The appeals wound their way through the courts and ended up at a very conservative Supreme Court. The diversity of supporters of the status quo appeared remarkable. Republicans and Democrats. Defense contractors. Foreign governments — even dictators and monarchs — sent diplomats. The Jeffersonites, the Christian sect forged in the climate change-driven droughts of the desert Southwest out of an amalgamation of Christianity, libertarianism, and Constitutional hagiography, set up a vigil with the reclusive Malachai Jefferson himself leading the prayers. He saw the destructive potential of misrepresenting the founders’ intent as great as those rulings that gutted Federal environmental protection. However, unlike those rulings, this would be a decision that reached beyond national borders.
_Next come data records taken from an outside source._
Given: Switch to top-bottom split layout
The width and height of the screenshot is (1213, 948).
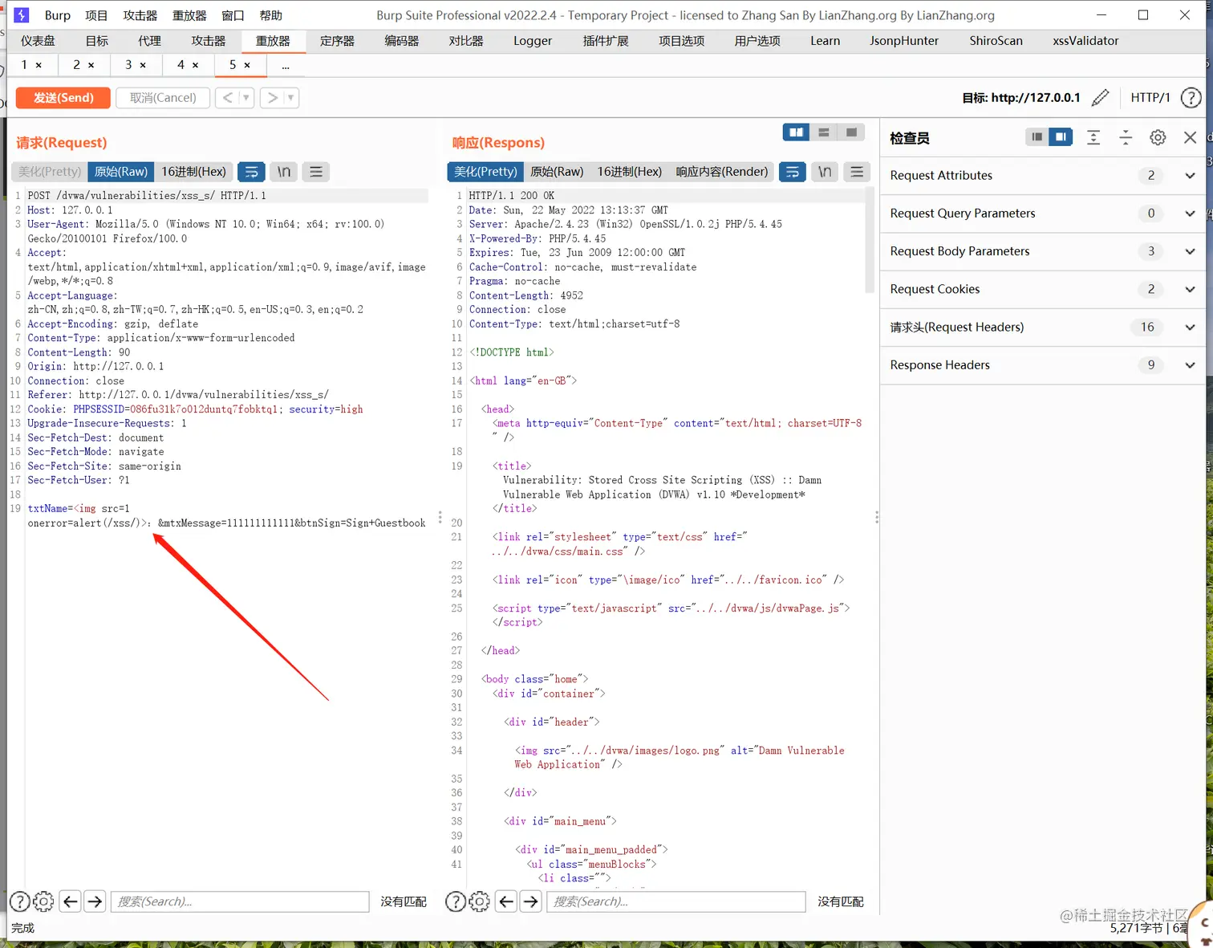Looking at the screenshot, I should [824, 132].
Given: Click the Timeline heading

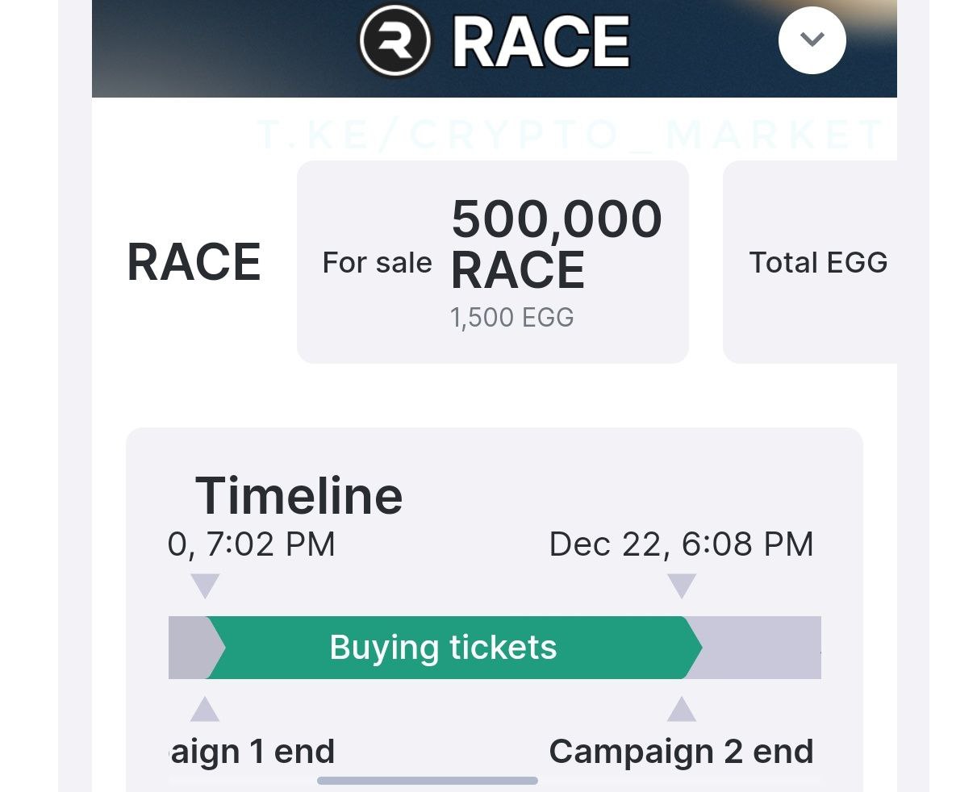Looking at the screenshot, I should tap(299, 494).
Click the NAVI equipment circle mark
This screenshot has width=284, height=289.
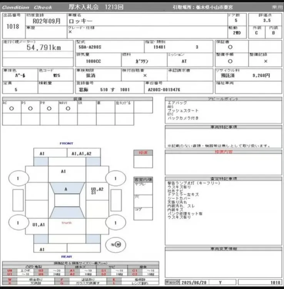point(68,109)
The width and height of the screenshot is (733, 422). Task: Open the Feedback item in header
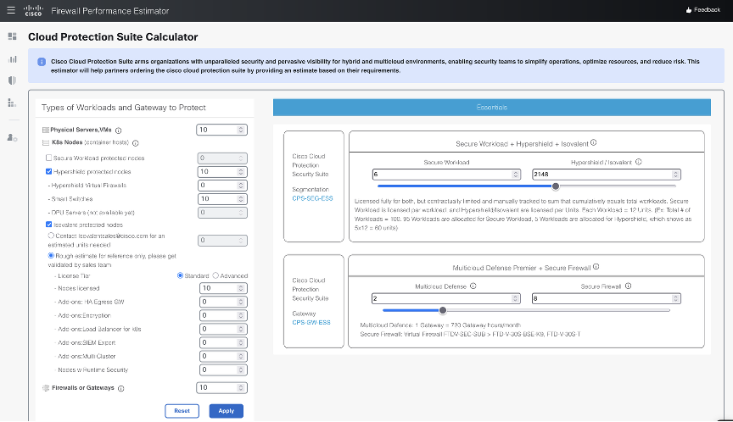tap(702, 10)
I worked with the UCS legal team to provide an amicus brief. After oral arguments the court watchers all seemed convinced that the ruling would likely be narrow in favor of allowing individuals to produce their own 3D printed matrices up to the legal limit set by arms control limitations with no implicit regulation of the printers themselves. We knew this to be a mistake — allowing 3D printer technology to progress unfettered by the products they could fabricate would force our response to any violations of the 10x10 matrix limit to be reactive. The matrices would already be built and the toothpaste would already be out of the tube.
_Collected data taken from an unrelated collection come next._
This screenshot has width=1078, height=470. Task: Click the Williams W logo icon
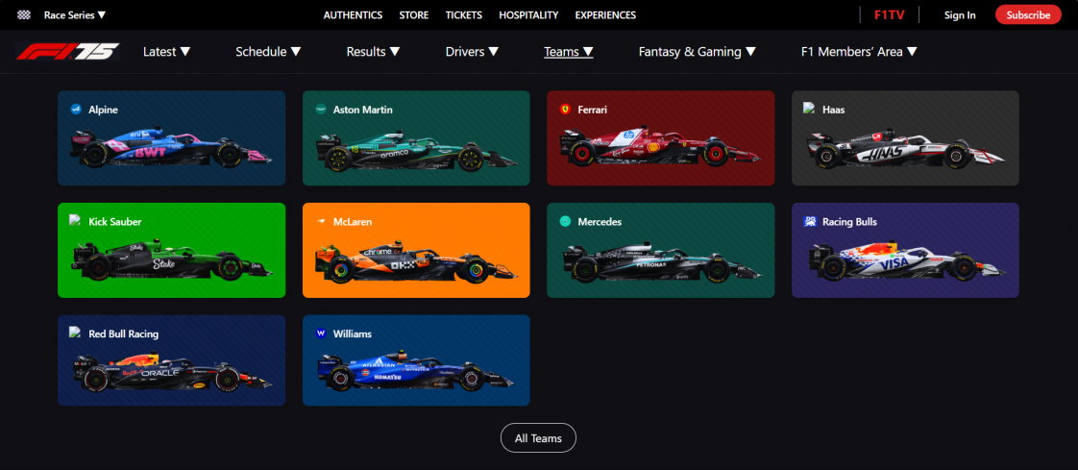tap(320, 334)
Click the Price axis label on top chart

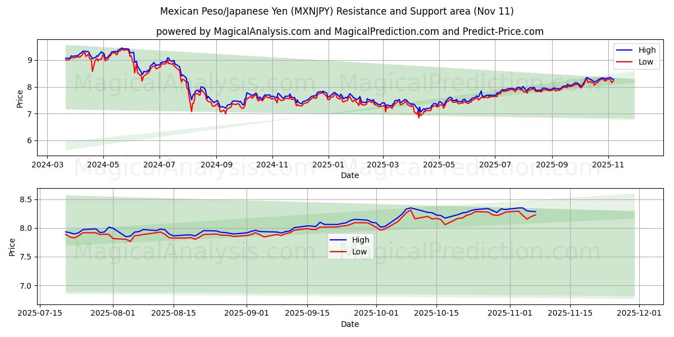(20, 98)
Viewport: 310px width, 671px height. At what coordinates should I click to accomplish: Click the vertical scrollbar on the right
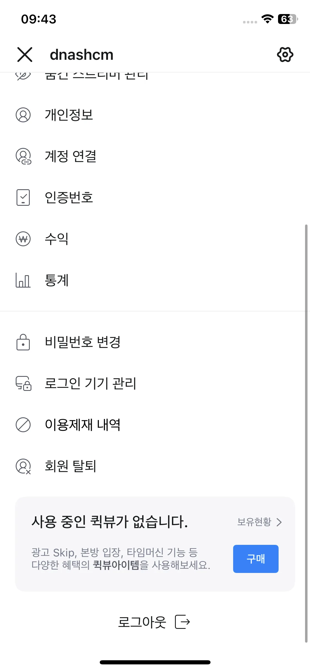pos(306,434)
The ruling was far more expansive than the court watchers had predicted. It not only left the 3D printers unregulated, but ruled that the 10x10 matrix limit was arbitrary and Congress would have to develop a new rule based on an actual threat to national security. It turned out there was one constituency that might not have had the numbers, but did have the money — technology CEOs and venture capitalists. Stories would come out later about the justices’ dinners with them and their agents. The unified will to maintain the status quo evaporated when it meant Republicans had to muster real political capital not just to take on the tech lobby, but to take on their own Supreme Court justices for what was considered a theoretical problem. Given the deadlock in Congress at the time, it would take a few election cycles to overcome — all without any demonstrations as dramatic as ours to focus the public’s attention.
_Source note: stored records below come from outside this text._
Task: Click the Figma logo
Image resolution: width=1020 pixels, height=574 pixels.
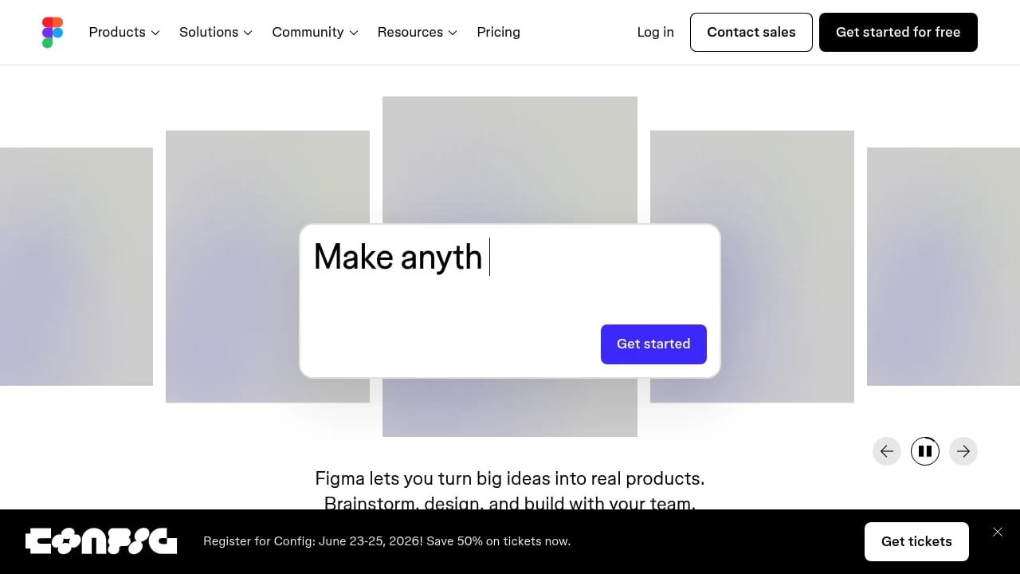Action: pos(52,32)
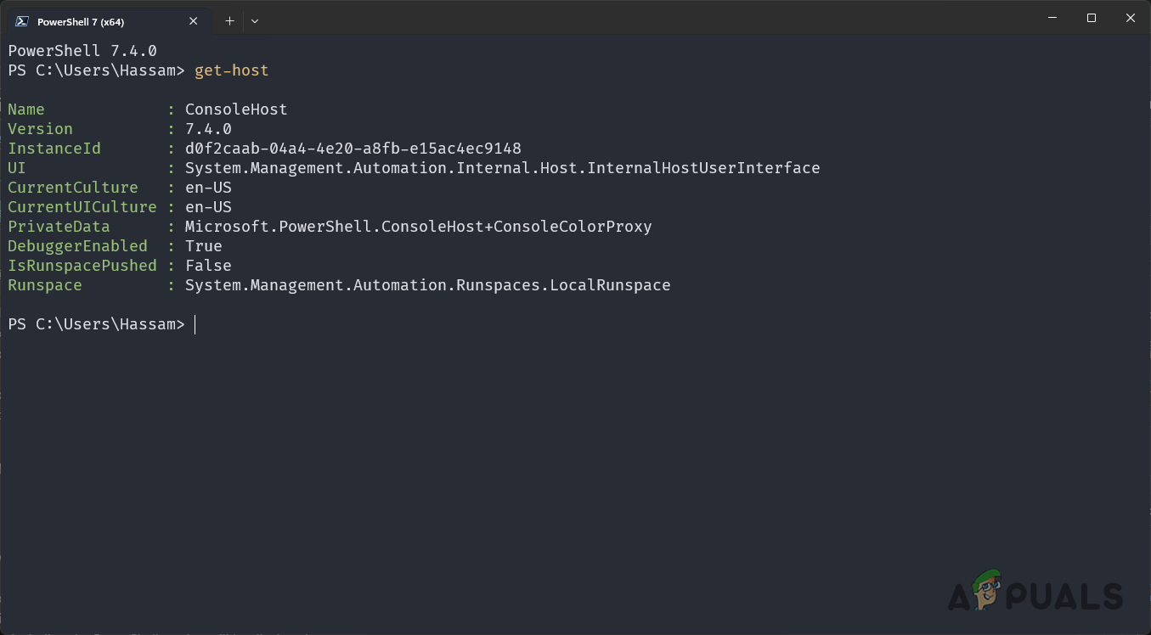This screenshot has width=1151, height=635.
Task: Click the PrivateData ConsoleColorProxy value
Action: click(x=419, y=226)
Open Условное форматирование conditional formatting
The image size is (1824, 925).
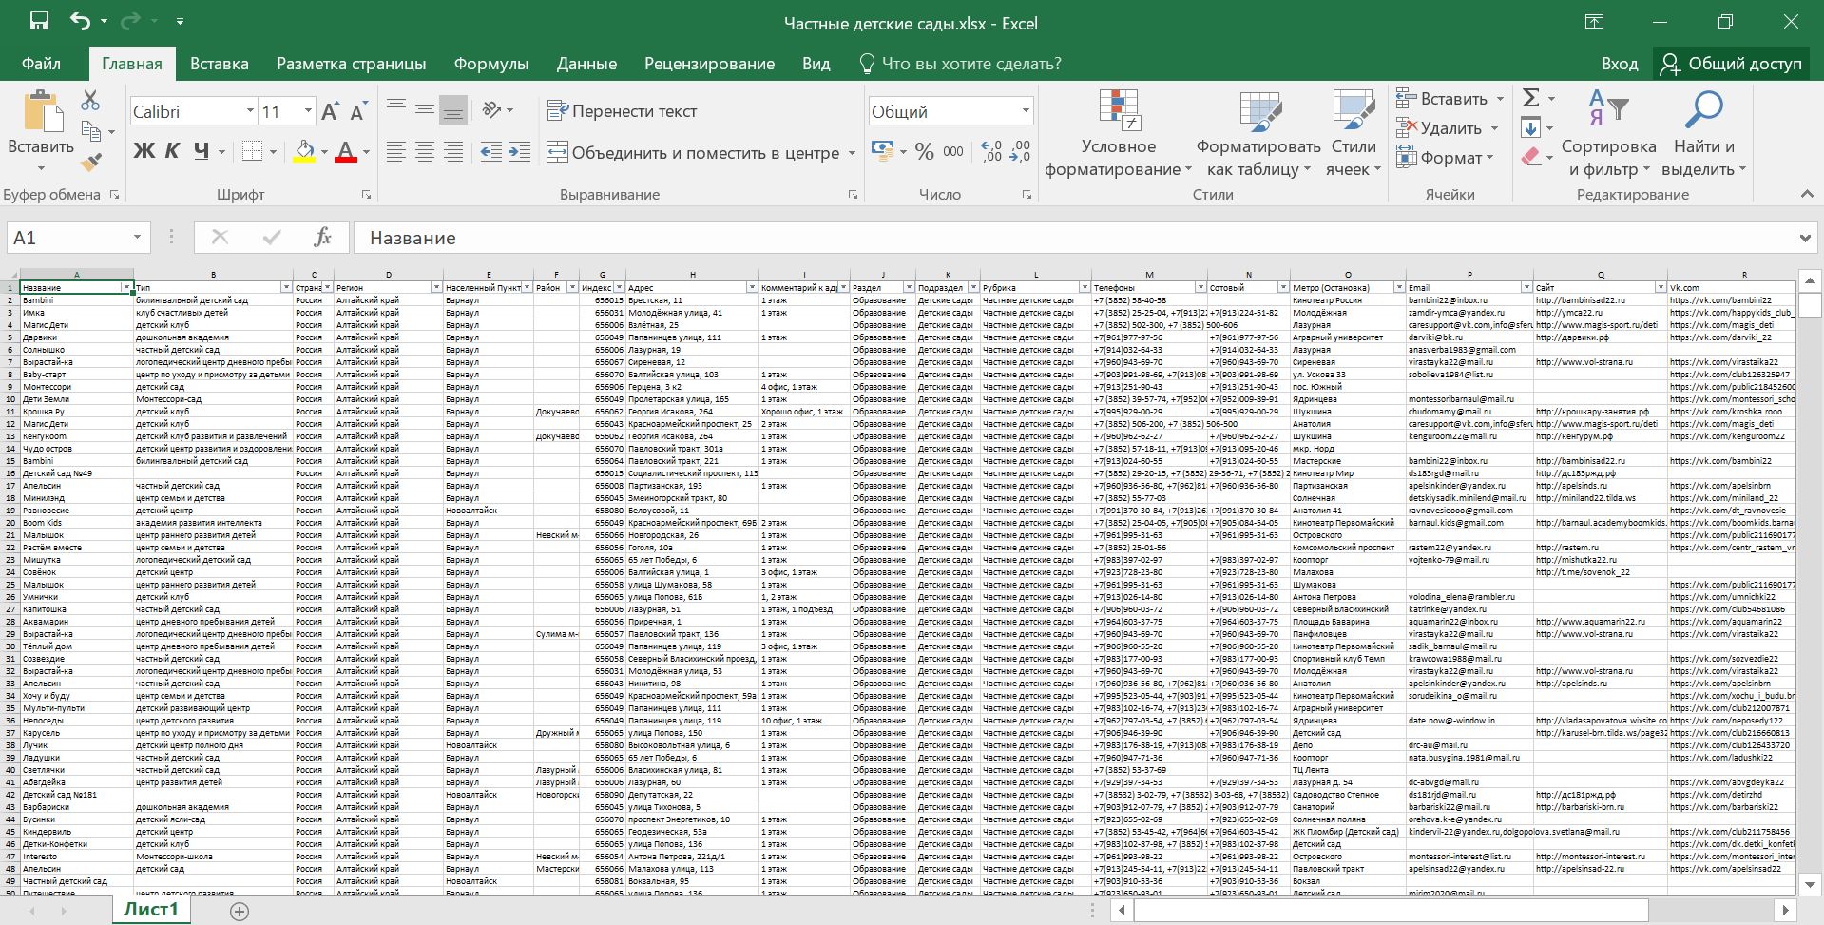[x=1118, y=133]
This was asinine; judges pretending at being physicists. Elements of the ruling showed a complete lack of understanding of the underlying technology with several basic errors about hyperquantum computation. However, it did allow me to buy a 3D printer with enough capability for my lab in the little pink house on the outskirts of Yucca Valley — capitalism and the nation-state sowing the seed of their own negation.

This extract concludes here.